(Input records)

....................

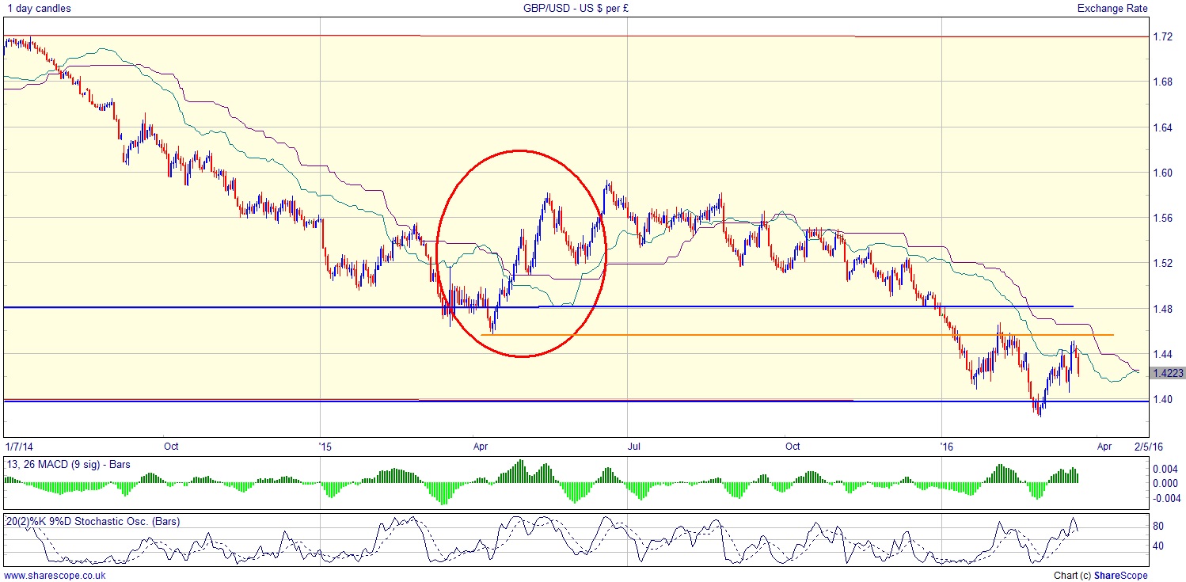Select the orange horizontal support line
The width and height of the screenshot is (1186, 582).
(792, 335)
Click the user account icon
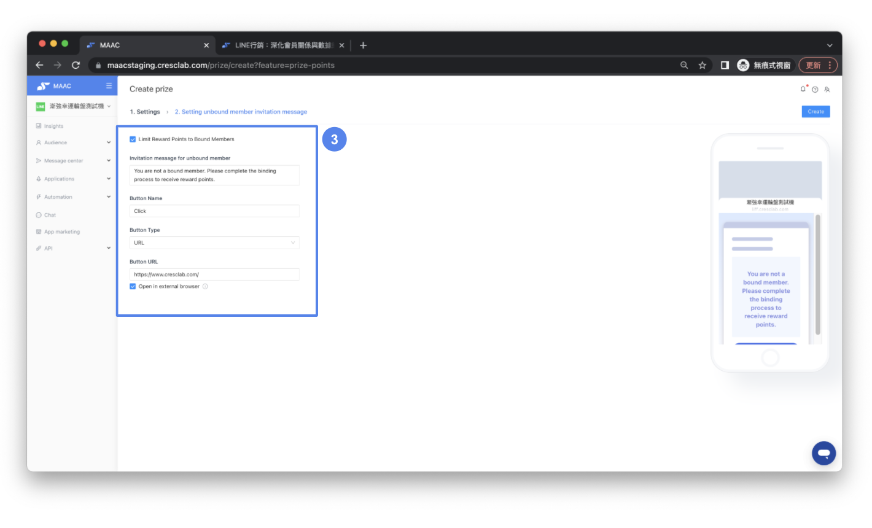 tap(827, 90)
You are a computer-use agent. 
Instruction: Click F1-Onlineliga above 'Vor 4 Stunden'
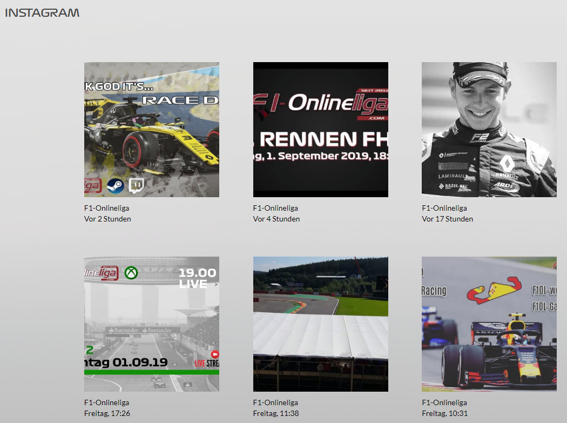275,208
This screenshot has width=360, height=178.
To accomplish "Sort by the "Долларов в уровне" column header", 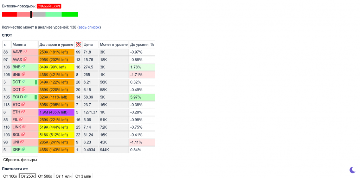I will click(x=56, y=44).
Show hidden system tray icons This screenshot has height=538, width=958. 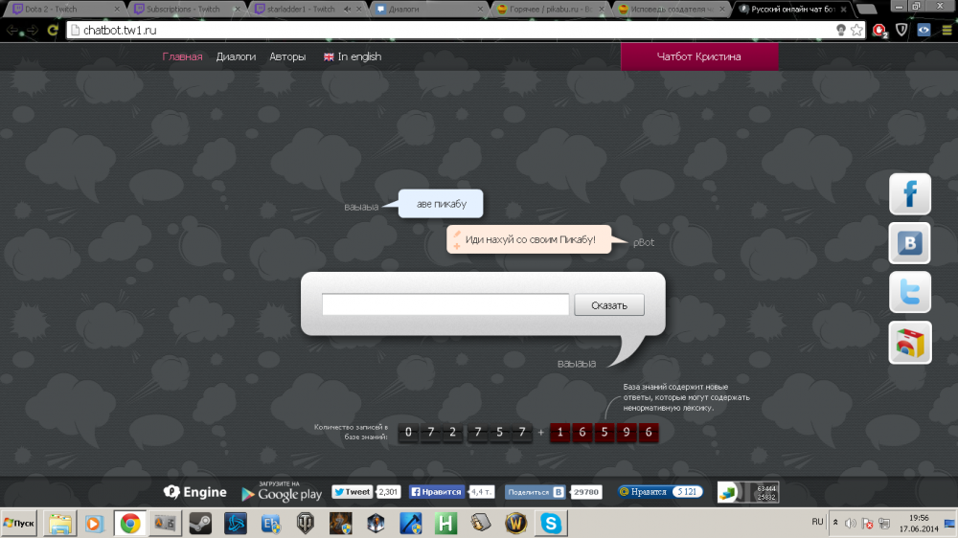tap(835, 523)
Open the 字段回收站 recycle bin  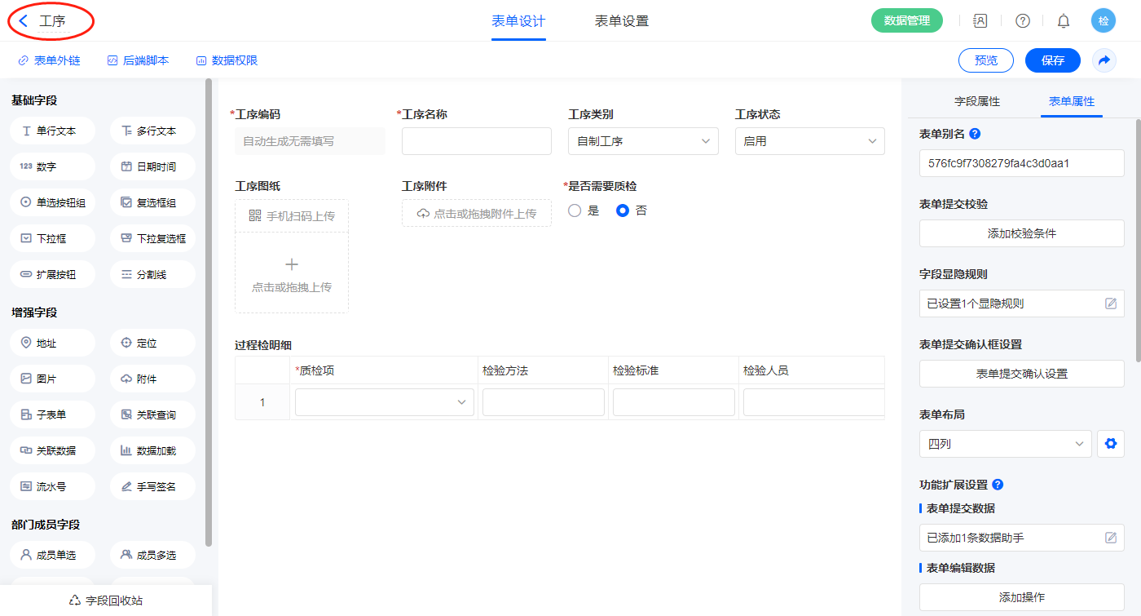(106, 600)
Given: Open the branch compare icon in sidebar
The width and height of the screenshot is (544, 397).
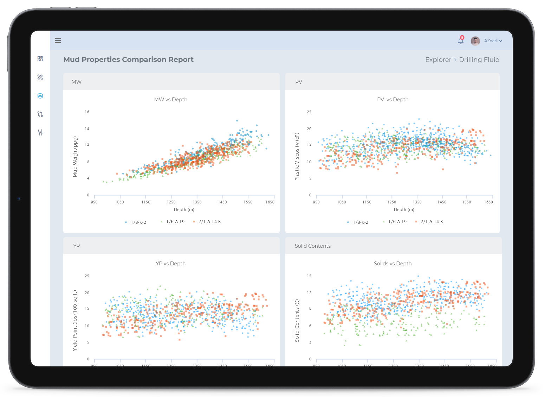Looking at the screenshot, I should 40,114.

....................

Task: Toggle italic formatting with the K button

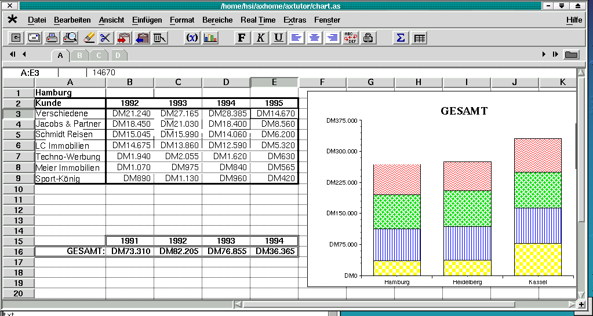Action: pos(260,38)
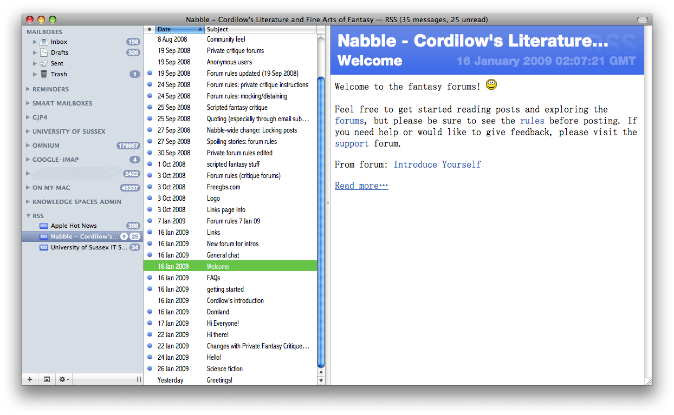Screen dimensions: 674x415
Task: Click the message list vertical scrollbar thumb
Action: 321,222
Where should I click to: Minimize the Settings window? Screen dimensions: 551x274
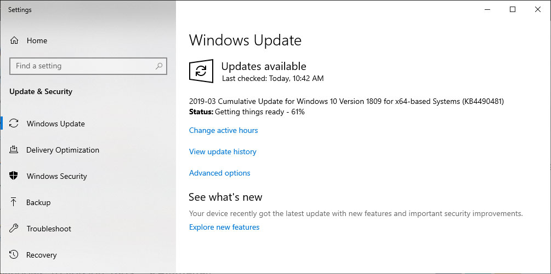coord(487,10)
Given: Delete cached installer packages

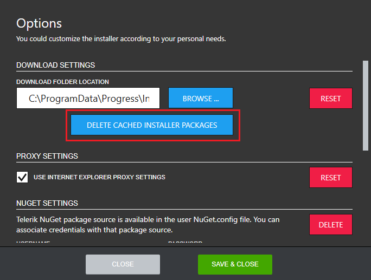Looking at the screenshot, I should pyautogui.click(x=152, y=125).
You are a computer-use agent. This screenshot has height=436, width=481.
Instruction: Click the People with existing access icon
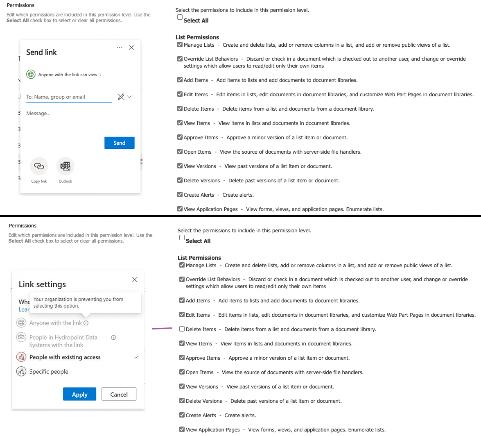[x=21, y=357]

....................

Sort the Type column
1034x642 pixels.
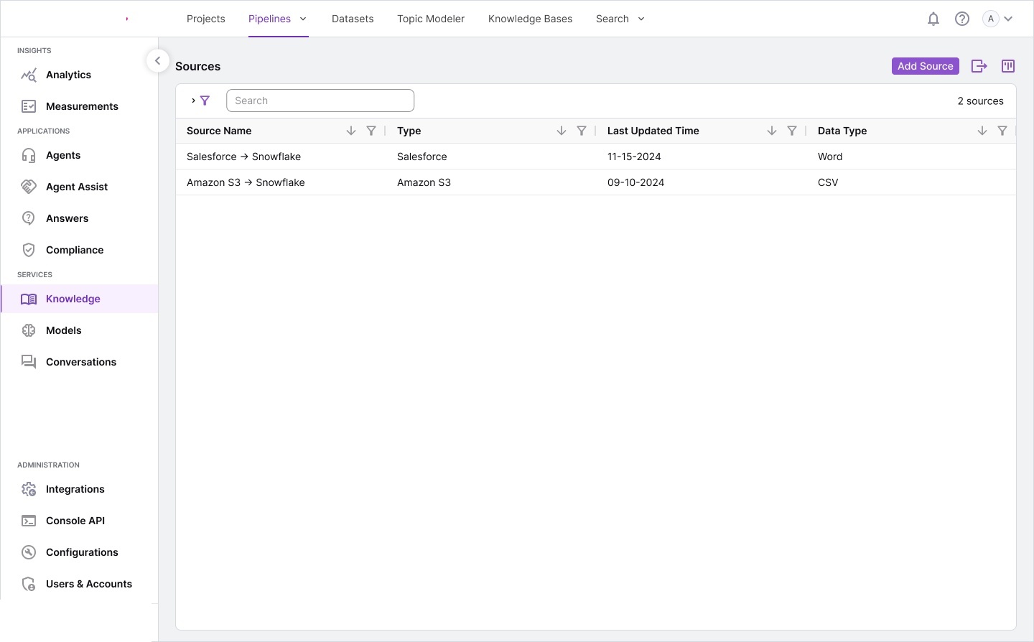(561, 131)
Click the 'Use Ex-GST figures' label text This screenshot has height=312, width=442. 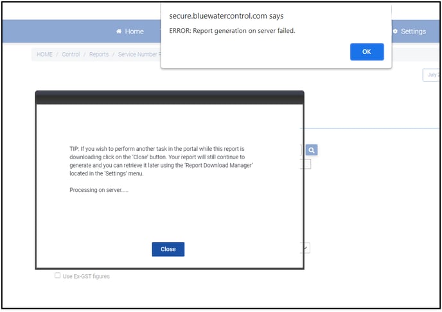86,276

....................

(Activity) For every line in the records above that holds "computer", add one, and report the sum alone.

(Output below) 2